En avril dernier un contrat portant augmentation des livraisons à hauteur de 40 % a été signé avec l’Italie. Mais il n’y a pas que les pays de l’Europe du Sud qui veulent plus de gaz algérien.
L’Allemagne, l’un des pays les plus dépendants de la Russie, y songe aussi et la question a été posée par le journal Der Spiegel au ministre de l’Énergie algérien.
Dans cette interview publiée dimanche 19 juin, Mohamed Arkab n’y est pas allé par des chemins détournés pour expliquer aux Allemands, et d’une manière générale aux Européens, ce qu’ils doivent faire pour avoir plus de gaz d’Algérie.
Arkab souligne d’abord que l’Algérie a les moyens de livrer des capacités supplémentaires, vu que 50 % de ses capacités ne sont pas exploitées et que, de toute façon, elle a intérêt à étendre ses activités avec l’Europe.
Mais il y a une condition primordiale : les Européens doivent consentir les investissements nécessaires pour l’augmentation de la production en Algérie.
« Vous avez récemment convenu de livraisons supplémentaires avec l’Italie, soit une augmentation de 40 % du volume précédent. Pourriez-vous également vendre et livrer du gaz en Allemagne demain ? », demande Der Spiegel.
Réponse sans équivoque du ministre algérien : « Nous disons : si l’Allemagne veut nous acheter du gaz, alors ouvrez de nouveaux gisements avec nous. Comme les Italiens avec le groupe ENI. Nous avons un programme ambitieux de 39 milliards de dollars pour accroître la production dans le secteur pétrolier et gazier d’ici 2026. L’entreprise publique d’énergie Sonatrach lèvera la majorité, et nous recherchons des partenaires pour le reste. Nous espérons que les Européens ne changeront pas de cap et ne nous laisseront pas seuls avec les investissements. Pendant longtemps, l’Europe a défendu la protection de l’environnement et n’a fait aucune distinction entre le pétrole et le gaz. En conséquence, aucun investissement n’a été réalisé »

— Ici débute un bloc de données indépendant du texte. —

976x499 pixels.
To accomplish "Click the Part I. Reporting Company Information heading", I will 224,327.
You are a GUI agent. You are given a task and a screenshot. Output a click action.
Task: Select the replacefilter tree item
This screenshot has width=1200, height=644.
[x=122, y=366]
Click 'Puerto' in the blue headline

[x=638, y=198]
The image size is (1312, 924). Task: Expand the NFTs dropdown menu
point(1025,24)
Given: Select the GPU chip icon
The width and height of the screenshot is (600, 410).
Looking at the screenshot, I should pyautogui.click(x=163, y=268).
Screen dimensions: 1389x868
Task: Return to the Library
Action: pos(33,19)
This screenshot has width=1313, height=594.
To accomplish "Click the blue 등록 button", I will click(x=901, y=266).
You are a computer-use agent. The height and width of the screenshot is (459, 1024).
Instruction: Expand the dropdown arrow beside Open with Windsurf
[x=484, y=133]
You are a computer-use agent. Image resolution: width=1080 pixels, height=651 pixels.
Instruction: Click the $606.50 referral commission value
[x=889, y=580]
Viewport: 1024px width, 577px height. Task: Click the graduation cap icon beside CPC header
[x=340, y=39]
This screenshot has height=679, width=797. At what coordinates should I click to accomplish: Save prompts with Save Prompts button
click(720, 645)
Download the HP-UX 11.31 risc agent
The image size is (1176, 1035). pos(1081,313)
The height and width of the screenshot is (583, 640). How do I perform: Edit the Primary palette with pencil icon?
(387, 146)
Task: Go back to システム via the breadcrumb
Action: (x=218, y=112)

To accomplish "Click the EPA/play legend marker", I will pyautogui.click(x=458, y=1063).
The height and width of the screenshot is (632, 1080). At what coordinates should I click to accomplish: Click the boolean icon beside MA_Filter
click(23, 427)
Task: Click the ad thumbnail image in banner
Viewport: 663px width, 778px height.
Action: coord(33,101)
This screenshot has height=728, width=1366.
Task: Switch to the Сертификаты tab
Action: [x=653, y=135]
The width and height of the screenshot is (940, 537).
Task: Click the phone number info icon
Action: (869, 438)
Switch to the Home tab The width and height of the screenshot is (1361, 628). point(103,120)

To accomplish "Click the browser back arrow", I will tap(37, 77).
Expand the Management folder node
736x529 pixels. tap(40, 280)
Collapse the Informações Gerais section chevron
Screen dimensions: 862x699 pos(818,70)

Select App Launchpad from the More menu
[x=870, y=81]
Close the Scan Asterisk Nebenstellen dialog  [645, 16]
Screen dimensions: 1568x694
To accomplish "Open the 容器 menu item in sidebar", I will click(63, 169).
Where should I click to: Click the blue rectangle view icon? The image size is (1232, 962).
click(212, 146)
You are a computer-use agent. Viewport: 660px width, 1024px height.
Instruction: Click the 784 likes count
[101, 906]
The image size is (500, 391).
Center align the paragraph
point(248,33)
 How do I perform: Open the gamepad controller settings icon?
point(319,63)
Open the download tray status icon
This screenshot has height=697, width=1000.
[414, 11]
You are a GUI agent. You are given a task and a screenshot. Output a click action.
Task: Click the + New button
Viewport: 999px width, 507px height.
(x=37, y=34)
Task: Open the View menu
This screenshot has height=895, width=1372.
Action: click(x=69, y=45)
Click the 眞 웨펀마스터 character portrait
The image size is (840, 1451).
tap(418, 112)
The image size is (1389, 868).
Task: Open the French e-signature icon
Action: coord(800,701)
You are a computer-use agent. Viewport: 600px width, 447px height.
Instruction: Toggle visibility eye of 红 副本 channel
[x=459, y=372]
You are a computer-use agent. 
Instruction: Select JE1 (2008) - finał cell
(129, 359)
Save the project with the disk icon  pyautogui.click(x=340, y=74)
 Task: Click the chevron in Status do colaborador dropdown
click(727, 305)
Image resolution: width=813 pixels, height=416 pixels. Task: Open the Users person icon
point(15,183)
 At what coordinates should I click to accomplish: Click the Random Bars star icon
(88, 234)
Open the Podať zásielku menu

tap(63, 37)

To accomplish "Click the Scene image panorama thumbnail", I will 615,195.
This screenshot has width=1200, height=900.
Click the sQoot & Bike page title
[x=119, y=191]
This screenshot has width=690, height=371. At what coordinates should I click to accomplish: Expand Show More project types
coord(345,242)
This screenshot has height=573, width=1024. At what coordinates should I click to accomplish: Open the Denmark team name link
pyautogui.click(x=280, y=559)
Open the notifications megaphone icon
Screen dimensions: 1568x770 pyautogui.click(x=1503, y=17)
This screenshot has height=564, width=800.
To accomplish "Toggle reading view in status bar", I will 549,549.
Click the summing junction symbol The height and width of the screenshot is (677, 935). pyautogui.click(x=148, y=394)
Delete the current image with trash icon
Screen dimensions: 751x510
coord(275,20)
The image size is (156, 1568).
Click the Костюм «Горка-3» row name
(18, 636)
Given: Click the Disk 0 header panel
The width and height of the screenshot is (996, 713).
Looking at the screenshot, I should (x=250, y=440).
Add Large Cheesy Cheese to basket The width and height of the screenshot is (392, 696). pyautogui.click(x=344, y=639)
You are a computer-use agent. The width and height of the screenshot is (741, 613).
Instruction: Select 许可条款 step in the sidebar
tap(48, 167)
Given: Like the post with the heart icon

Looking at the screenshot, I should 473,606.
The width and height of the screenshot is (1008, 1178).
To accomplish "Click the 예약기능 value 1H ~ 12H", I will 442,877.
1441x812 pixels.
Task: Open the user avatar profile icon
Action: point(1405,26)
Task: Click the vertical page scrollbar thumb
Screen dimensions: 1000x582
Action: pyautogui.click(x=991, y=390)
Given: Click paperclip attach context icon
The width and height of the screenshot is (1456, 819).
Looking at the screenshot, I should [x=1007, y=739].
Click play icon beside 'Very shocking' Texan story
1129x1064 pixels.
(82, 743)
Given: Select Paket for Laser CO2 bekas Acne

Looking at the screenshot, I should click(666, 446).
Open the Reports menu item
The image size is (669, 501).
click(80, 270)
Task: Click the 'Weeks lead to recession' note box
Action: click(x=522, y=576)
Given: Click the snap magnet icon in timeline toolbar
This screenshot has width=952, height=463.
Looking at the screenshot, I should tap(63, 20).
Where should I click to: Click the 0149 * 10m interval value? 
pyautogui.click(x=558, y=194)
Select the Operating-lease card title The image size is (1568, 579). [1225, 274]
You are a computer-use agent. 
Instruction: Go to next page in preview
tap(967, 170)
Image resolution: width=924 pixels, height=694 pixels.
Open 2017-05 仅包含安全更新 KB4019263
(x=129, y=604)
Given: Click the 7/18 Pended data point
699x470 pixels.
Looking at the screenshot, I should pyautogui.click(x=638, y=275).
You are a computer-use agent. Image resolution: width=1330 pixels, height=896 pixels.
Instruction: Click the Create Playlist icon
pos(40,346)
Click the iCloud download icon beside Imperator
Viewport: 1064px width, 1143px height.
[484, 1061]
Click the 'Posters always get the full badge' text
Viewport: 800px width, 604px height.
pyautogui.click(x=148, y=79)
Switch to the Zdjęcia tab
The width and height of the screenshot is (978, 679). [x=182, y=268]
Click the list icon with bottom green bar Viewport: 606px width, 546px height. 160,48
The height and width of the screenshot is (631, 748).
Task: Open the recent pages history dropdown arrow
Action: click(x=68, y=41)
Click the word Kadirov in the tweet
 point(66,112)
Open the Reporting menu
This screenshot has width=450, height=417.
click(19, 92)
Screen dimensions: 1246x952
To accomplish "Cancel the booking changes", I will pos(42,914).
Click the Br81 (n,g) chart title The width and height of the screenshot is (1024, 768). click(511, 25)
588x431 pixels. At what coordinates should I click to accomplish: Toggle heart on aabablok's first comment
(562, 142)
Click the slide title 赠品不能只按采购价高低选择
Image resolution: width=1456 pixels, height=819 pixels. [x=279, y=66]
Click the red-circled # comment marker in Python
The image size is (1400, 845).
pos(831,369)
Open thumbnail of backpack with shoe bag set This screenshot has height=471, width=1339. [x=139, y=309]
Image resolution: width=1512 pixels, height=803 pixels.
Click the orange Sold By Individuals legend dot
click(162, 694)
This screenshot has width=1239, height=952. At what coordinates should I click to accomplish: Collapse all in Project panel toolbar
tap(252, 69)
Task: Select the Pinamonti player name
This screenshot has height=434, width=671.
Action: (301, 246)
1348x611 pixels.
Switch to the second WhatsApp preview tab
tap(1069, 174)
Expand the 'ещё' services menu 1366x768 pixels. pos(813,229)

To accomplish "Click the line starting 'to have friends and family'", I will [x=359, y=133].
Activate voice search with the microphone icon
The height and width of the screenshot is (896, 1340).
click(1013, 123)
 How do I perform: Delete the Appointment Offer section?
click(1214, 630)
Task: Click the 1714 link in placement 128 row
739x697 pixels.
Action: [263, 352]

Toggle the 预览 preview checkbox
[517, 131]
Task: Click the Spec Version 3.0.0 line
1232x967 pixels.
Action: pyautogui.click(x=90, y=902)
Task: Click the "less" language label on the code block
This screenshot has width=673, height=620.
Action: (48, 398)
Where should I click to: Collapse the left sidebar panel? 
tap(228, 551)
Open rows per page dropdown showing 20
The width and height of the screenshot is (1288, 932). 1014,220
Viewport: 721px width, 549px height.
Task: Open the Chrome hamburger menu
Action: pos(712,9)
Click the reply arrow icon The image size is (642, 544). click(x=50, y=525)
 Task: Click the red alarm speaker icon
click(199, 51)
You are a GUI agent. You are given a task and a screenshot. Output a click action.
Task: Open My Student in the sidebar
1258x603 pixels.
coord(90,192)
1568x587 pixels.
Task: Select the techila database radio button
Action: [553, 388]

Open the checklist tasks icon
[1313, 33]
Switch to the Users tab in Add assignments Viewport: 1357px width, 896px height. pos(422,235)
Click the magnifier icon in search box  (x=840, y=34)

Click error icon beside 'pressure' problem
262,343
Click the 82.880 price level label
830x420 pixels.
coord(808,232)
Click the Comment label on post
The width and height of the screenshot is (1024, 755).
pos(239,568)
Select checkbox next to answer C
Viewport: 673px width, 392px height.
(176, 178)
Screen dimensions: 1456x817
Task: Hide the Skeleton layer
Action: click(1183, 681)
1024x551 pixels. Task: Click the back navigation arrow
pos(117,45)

Le ministre de l’Énergie réitère que l’Algérie ne peut pas satisfaire toute la demande européenne, mais insiste sur le fait qu’elle a des capacités qui ne sont pas encore utilisées. « Nous voulons inviter les entreprises européennes à investir dans cette production », assure-t-il.
« L’Algérie est l’amie de tout le monde »
Évoquant le climat des affaires en Algérie, longtemps présenté comme un frein à l’investissement, Mohamed Arkab a souligné des améliorations, rappelant l’entrée en vigueur de la nouvelle loi sur les hydrocarbures, dans laquelle ont été introduites de nouvelles normes pour les contrats, le partage de la production et les contrats à risque.
« Avant, les investisseurs devaient passer par diverses agences gouvernementales et c’était un peu opaque. Ils ont maintenant un interlocuteur clair et des processus simplifiés. Avec notre partenaire italien ENI, nous avons signé les premiers contrats dans le cadre de cette nouvelle loi », indique le ministre.
Celui-ci a été aussi interrogé sur la présence du groupe russe Gazprom en Algérie et si l’augmentation des flux vers l’Europe ne risque pas de fâcher Moscou.
« Gazprom est l’une des nombreuses entreprises qui investissent en Algérie. La société n’est actuellement engagée dans aucune production autre que l’exploration », répond Arkab, ajoutant que « l’Algérie est l’amie de tout le monde ».
« Nous sommes un fournisseur fiable et sûr. Nous sommes libres de contracter avec des entreprises européennes si c’est dans l’intérêt des deux parties. Bien sûr », dit-il.
Concernant la crise en cours avec l’Espagne, Mohamed Arkab a réitéré que l’Algérie respectera ses engagements contractuels.
« Nous avons prolongé les contrats avec l’Espagne et il n’y a eu aucun problème. L’Algérie respecte et respectera toujours ses obligations conventionnelles. Nous avons toujours été un fournisseur fiable pour l’Europe », assure-t-il, n’excluant toutefois pas une augmentation des prix du gaz.
« Les contrats d’approvisionnement sont réévalués tous les trois ans, tant en volume qu’en prix. Nous avons récemment renouvelé les contrats avec l’Italie et augmenté la capacité. C’est maintenant au tour de l’Espagne. Le prix mondial du gaz suit le prix du pétrole, et lorsque le prix du pétrole augmente comme c’est le cas actuellement, les prix du gaz font de même. Il est donc évident qu’une augmentation est en cours de discussion », a conclu le ministre algérien.